Still on Odger’s to-do list is establishing mobility between MEC appliances, adding WiFi integration and being able to combine the MEC appliance within an enterprise eNodeB, building a single all-in-one smart cell.

8. OPERATOR KEYNOTING:
(i) Telefonica O2 CTO Brendan O’Reilly didn’t offer many pointers to the audience in terms of specifics, but he did say that the biggest challenge he faces is delivering capacity in dense urban environments. But the inhibitors are not about technology, he said, instead he needs deployment solutions – for example to get 28GHz backhaul deployed, and to get small cells onto the street. He also said that the sector needs a dark fibre market to deliver on the Het Net promise.

Alongside O’Reilly on a panel, Tele2 CTIO Ervin Kampans said that talk of customer-centric networks was introducing a need for a new, application-specific KPI – for instance a Facebook KPI. Neither man was particularly sold on small cells as a foundation of neutral host models. Kampans said that DAS remained the answer here, and O’Reilly said that designing a small cell system to the needs of different operators would lead to a compromise solution that would only be worth it where “something is better than nothing”.

(ii) On the second day Vodafone Director of Innovation and Architecture Matt Beal delivered the soundbite of the conference, no doubt pleasing Vodafone colleague and Small Cell Forum chair Alan Law in the process, but stating that “All of 5G looks a lot like a small cell”.

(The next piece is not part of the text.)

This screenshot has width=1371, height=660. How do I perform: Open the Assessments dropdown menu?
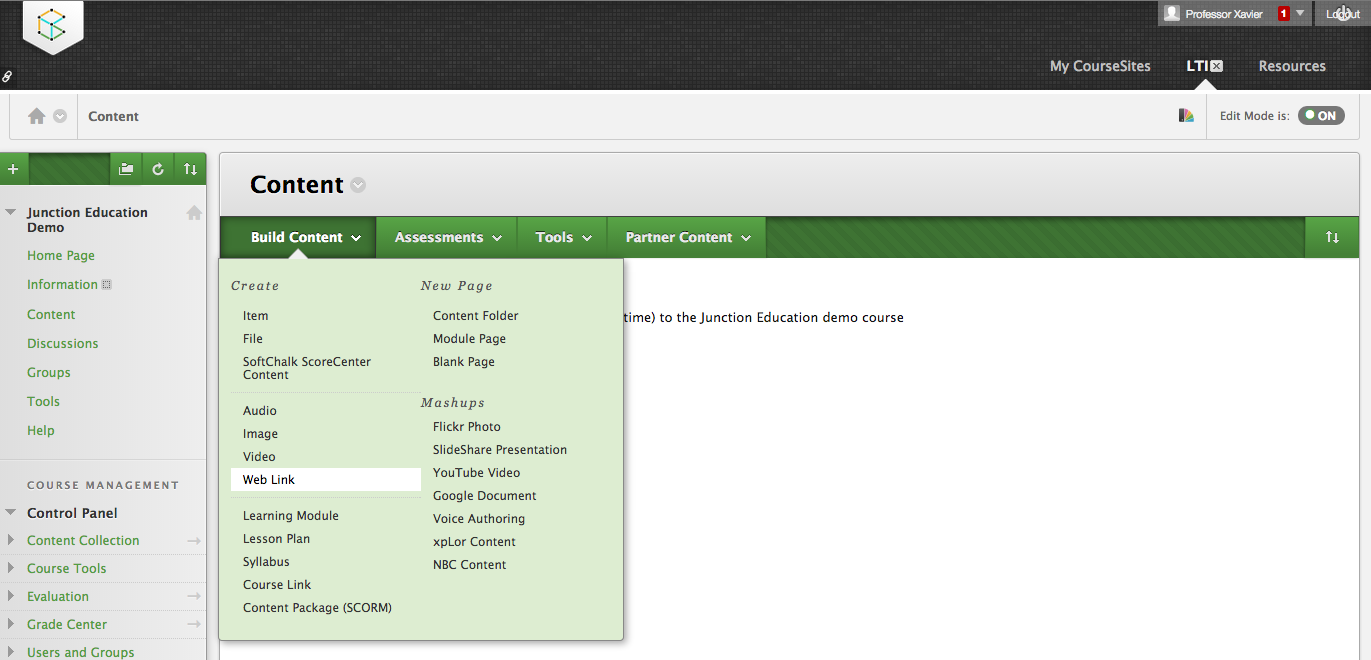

The reasons for this are well practised, low latency demands, along with high throughputs achieved by the use of higher band spectrum, require a densely deployed Het Net. But getting there is – and this is also familiar – going to be a deployment and logistical challenge as much as anything. Beal said that 5G would actually require new deployment techniques, and also made clear that packet backhaul over dark fibre would be essential.

(iii) Dr Chih-Lin I, from China Mobile’s Research Institute said that the company would have live trials of a virtual RAN, featuring a software defined air interface, by 2018. Dr I revealed that CMRI’s recommendation, made 4-5 years ago, for China Mobile’s LTE rollout was that, from an air interface point of view, C-RAN should be the recommended architecture. However, central office was less convinced: with one 20MHz carrier with 8 antennas requiring 9.8Gbps fronthaul, China Mobile simply didn’t have the dark fibre that you’d need.

However, Dr I said that with new WDM technology extracting more performance from available fibre, C-RAN is now no longer about the fronthaul challenge, and offered TCO savings.